TO DO ->
Could you quote the data verbatim, starting at the line that contains "You are a GUI" and ending at the end of the data, both ends included? Leave the pictures out of your answer.

RECORDS SHOWN ->
::::
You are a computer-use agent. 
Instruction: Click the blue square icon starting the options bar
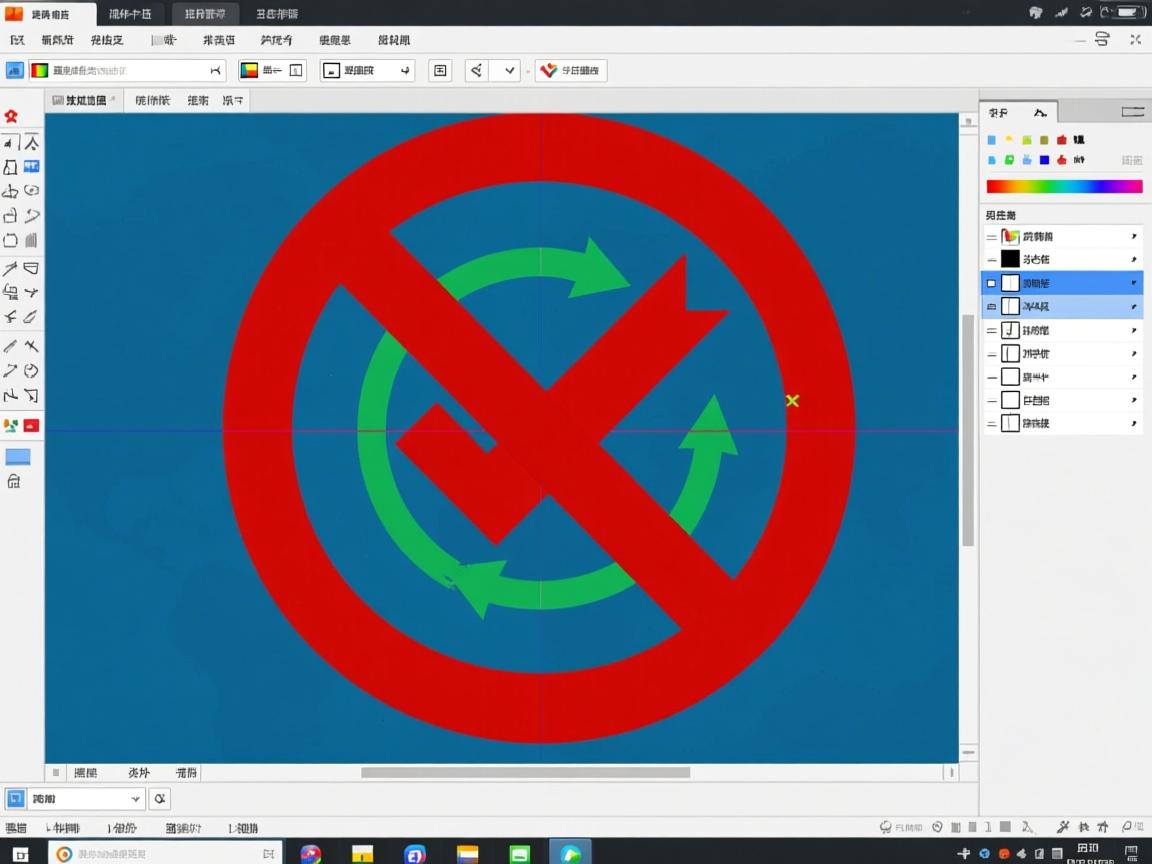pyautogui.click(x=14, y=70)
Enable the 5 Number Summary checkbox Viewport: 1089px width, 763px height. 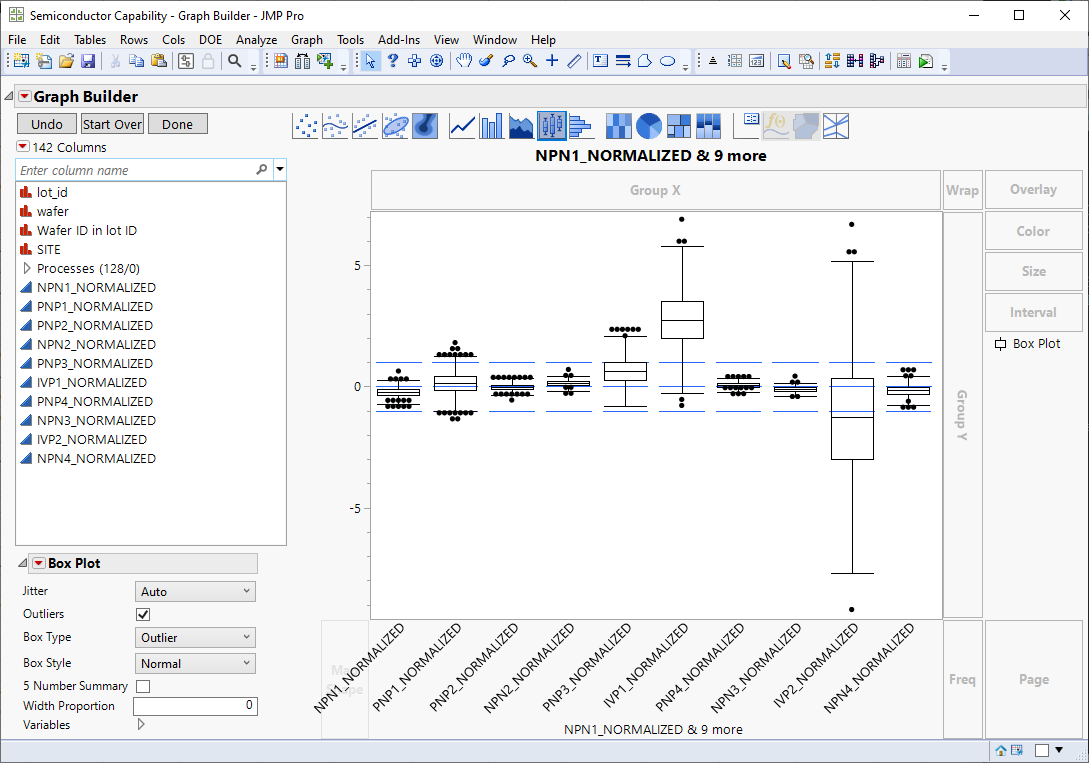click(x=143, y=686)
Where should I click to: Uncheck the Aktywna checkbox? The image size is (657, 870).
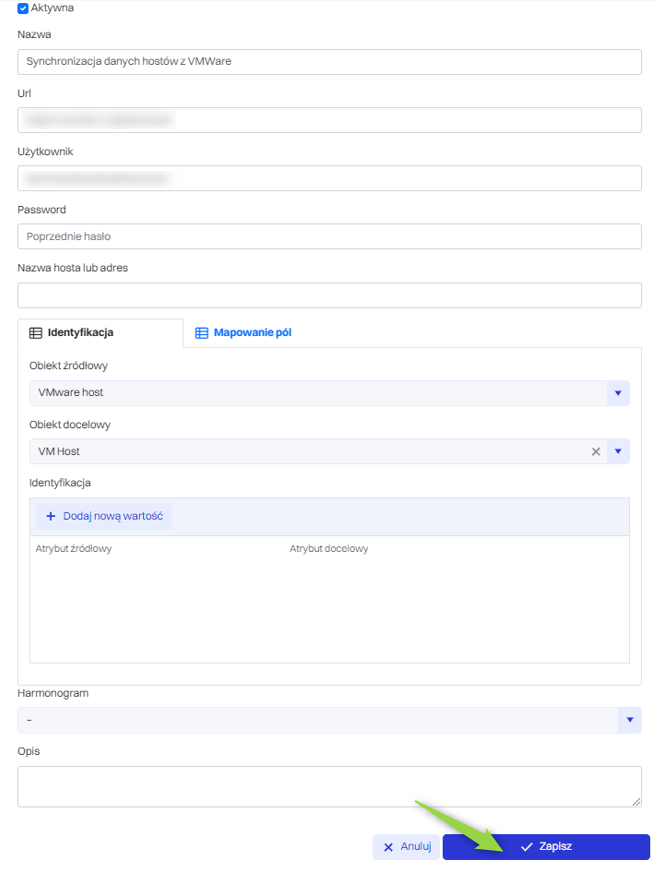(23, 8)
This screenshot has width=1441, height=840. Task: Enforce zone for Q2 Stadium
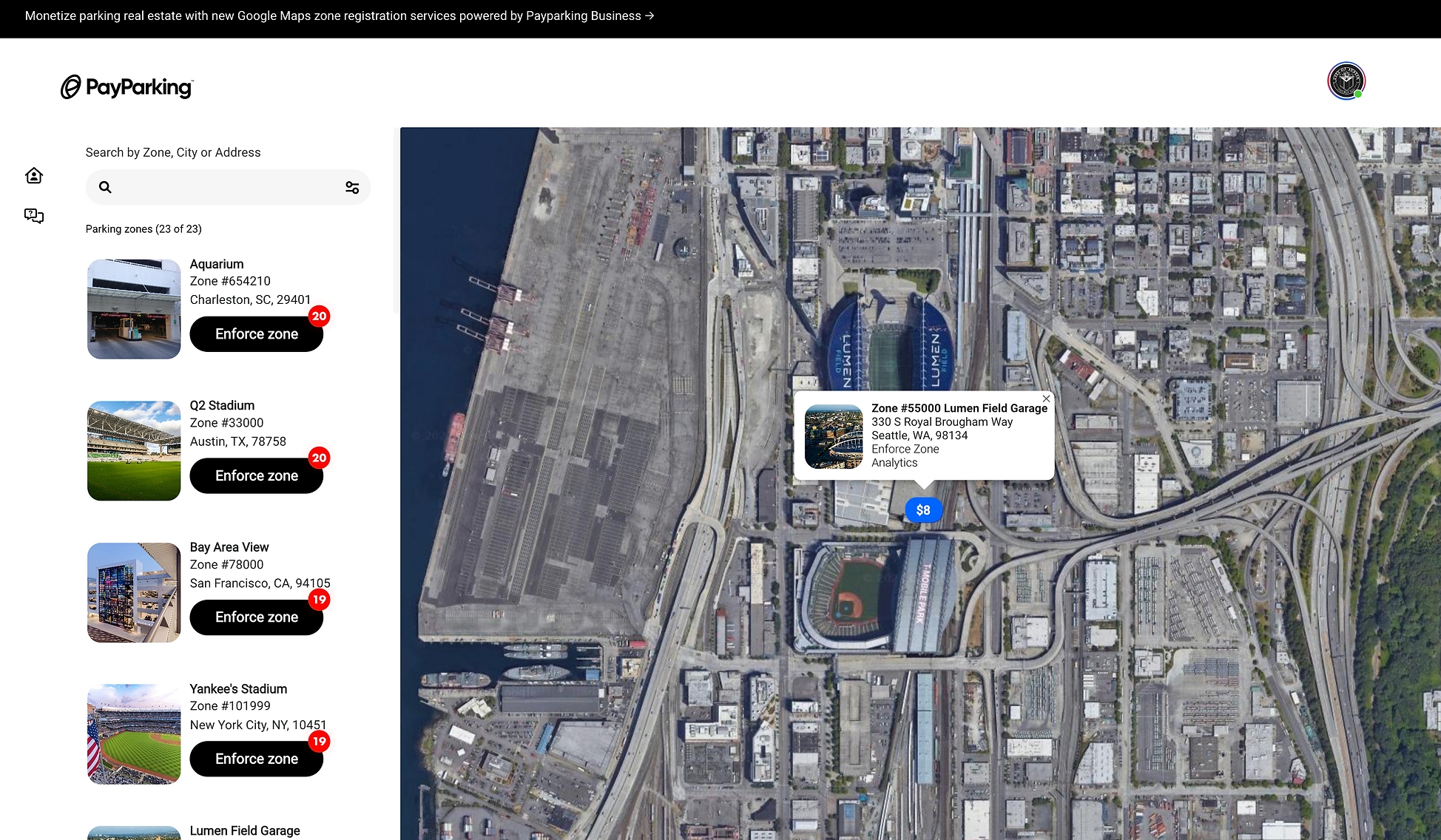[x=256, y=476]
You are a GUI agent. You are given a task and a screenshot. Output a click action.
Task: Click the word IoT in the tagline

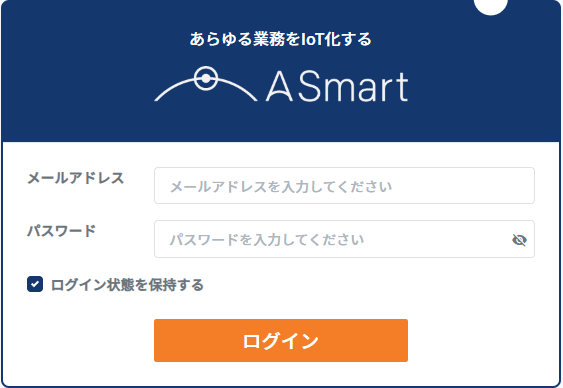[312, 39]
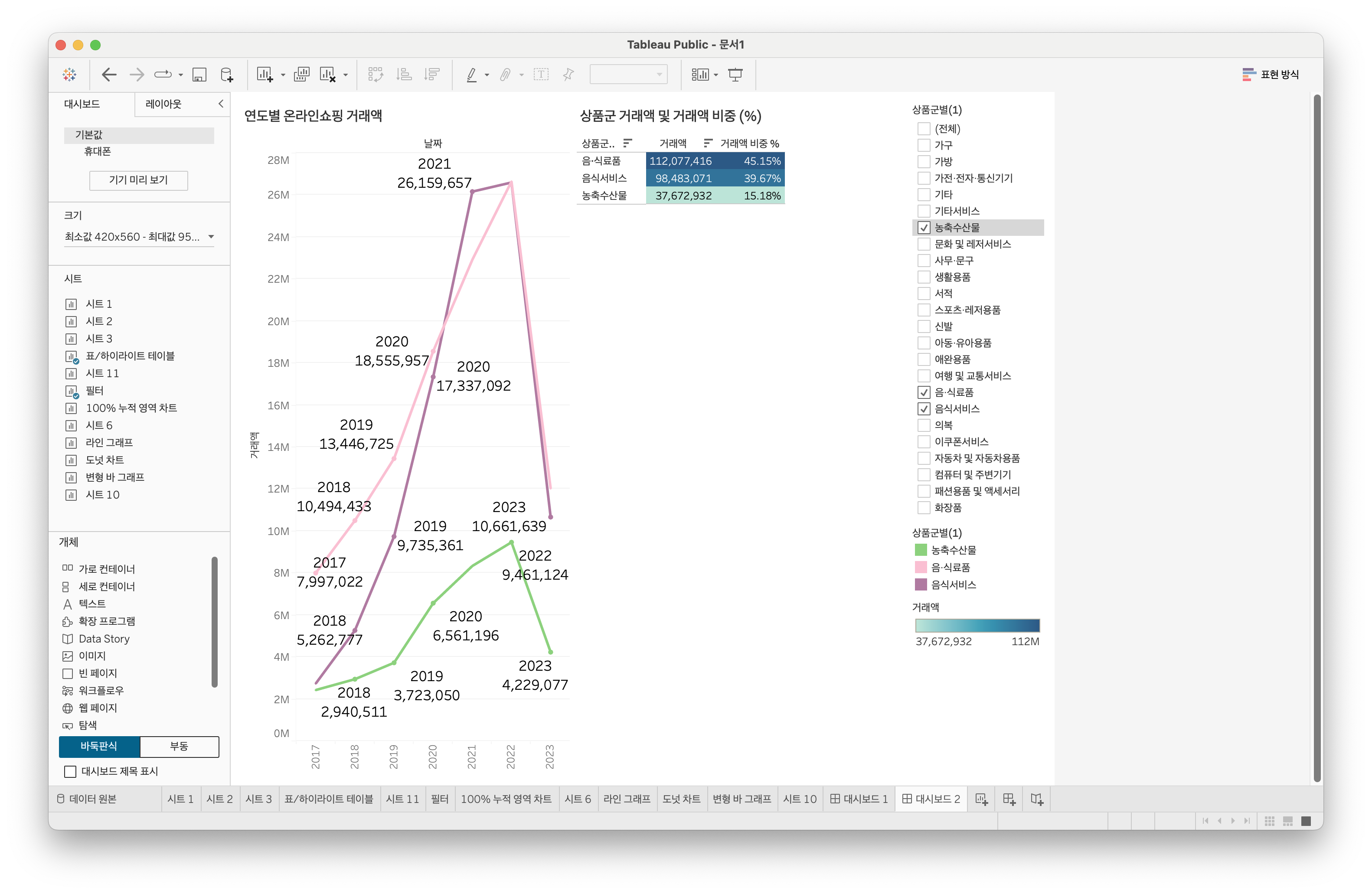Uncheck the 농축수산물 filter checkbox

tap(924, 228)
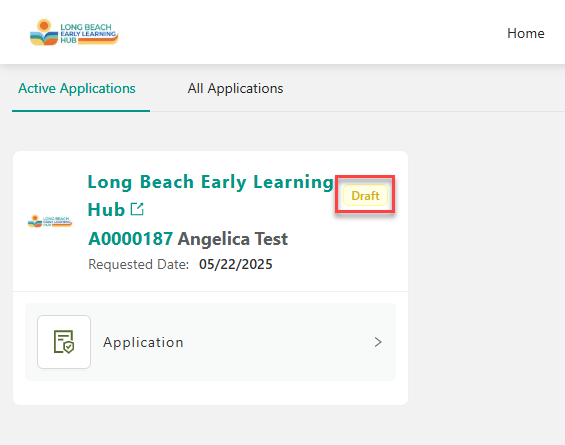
::::
EXERCISE RESPONSE ->
You are a GUI agent. You are given a task and a screenshot. Output a click action.
Task: Click the word IoT in the tagline

[312, 39]
Uncheck the 농축수산물 filter checkbox

tap(924, 228)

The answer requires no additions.